Коллектив и личность

…пришлось работать не покладая рук. Гром и стон стояли в воздухе от голосов и шума крыльев миллионов птиц, собравшихся сюда на зимовье. Тучи лебедей, гусей, пеликанов и уток, затмевая солнце, носились в различных направлениях, наполняя мою душу диким восторгом и необузданной радостью.

(Н. А. Зарудный, 1916)

— Я выпил снадобье, которое помогло мне обрести способность понимать язык птиц и животных, но я должен скрывать это от женщин. Если же какая-нибудь женщина узнает мой секрет, то я тотчас умру…

(Хорасанская сказка)


«26 ноября. Дорогая Клава!

…Потратил два дня, выясняя ошибку глазомерного подсчета мелких птиц в стаях. Оценивал на глаз численность, а потом сразу фотографировал стаю, чтобы подсчитать количество птиц на слайде, спроецированном на стенку. Результаты очень хорошие: при размере стаи около ста штук ошибка — порядка десяти процентов (у Бохмера на грачах — существенно больше).


«12 декабря. …За сегодняшний маршрут отметил сто восемьдесят шесть стай двадцати семи видов. Везде стаи, стаи… Из единичных птиц, из десятков, из сотен, из тысяч.

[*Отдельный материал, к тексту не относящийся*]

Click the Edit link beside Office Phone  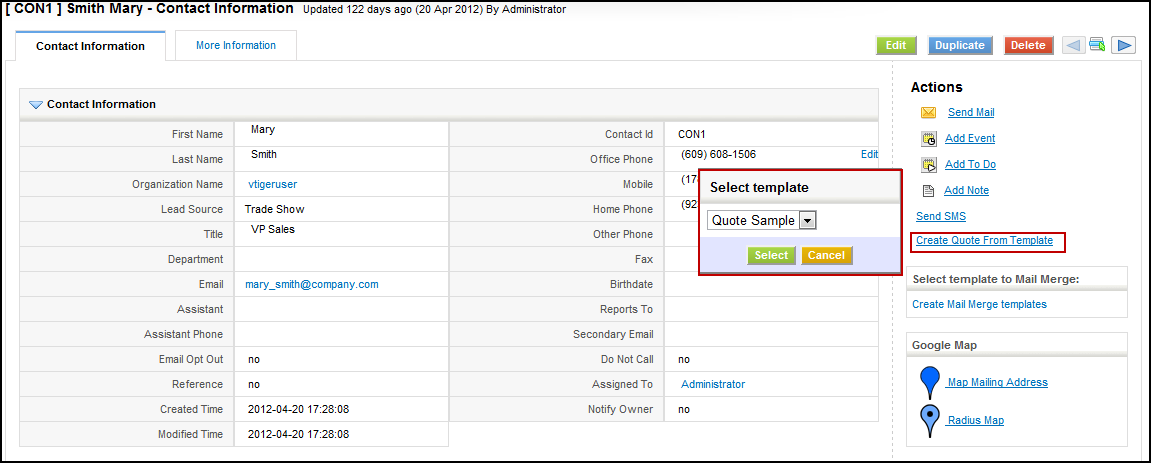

Крупнее, чем из нескольких тысяч, здесь пока не встречал; это все-таки не юго-западное побережье Каспия (где с Михеичем и с Бородой уток считали тысячами: тысяча, две, три… десять… двадцать…), а обширные сухопутные пространства, здесь столь высокой концентрации пока не нахожу.

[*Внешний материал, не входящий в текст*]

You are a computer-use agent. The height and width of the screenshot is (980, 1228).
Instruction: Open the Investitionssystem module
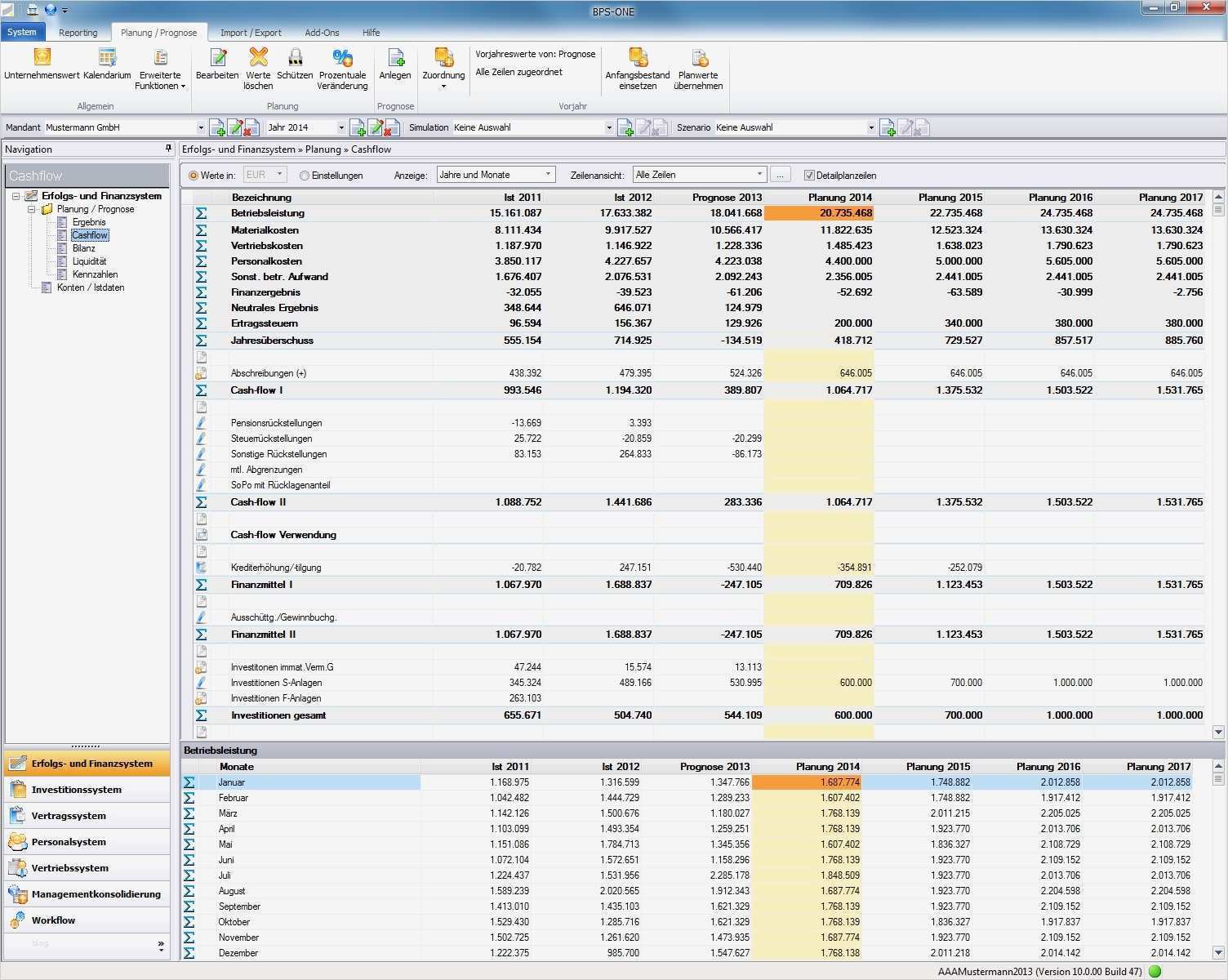pos(76,790)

Птицы в стае ориентируются прежде всего друг на друга, синхронизируя поведение: все кормятся, потом вдруг все уселись и нахохлились, потом все разом встали, встряхнулись и продолжают кормежку. То же самое со взлетами «ложной паники»: сидят все или кормятся, а потом вдруг взлетают без видимой причины, покрутятся несколько секунд и садятся назад. Выигрыш от такого поведения может быть прямой — осмотреться, не изменилось ли что вокруг; не подкрался ли хищник. Но сейчас важно другое: кто подал сигнал взлететь, или прекратить кормежку, или продолжить ее? И был ли он, этот сигнал? Ни фига не знаем.